Directions for this task » Rewrite the items below, swapping "trash icon" for "delete icon" and keeping everything else the same.

Material provided »
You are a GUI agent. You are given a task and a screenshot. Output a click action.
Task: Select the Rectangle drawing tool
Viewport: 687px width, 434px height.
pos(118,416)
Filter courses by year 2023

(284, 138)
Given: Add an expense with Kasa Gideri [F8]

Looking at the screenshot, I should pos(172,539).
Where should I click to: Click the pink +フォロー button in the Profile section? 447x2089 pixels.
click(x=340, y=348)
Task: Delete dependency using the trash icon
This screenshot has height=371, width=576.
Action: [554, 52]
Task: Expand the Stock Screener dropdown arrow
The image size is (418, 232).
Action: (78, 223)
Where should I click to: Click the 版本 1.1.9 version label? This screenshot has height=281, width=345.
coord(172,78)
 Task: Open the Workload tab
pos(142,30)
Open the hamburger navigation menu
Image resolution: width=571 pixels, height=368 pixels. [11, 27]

Result of the exercise »
You are a GUI agent. You are given a task and a screenshot. Output a click action.
Task: Select the Rectangle drawing tool
Viewport: 687px width, 434px height.
pos(118,416)
Filter courses by year 2023

(284, 138)
Given: Add an expense with Kasa Gideri [F8]

Looking at the screenshot, I should pos(172,539).
Where should I click to: Click the pink +フォロー button in the Profile section? 447x2089 pixels.
click(x=340, y=348)
Task: Delete dependency using the delete icon
This screenshot has height=371, width=576.
Action: [554, 52]
Task: Expand the Stock Screener dropdown arrow
The image size is (418, 232).
Action: (78, 223)
Where should I click to: Click the 版本 1.1.9 version label? This screenshot has height=281, width=345.
coord(172,78)
 Task: Open the Workload tab
pos(142,30)
Open the hamburger navigation menu
Image resolution: width=571 pixels, height=368 pixels. [11, 27]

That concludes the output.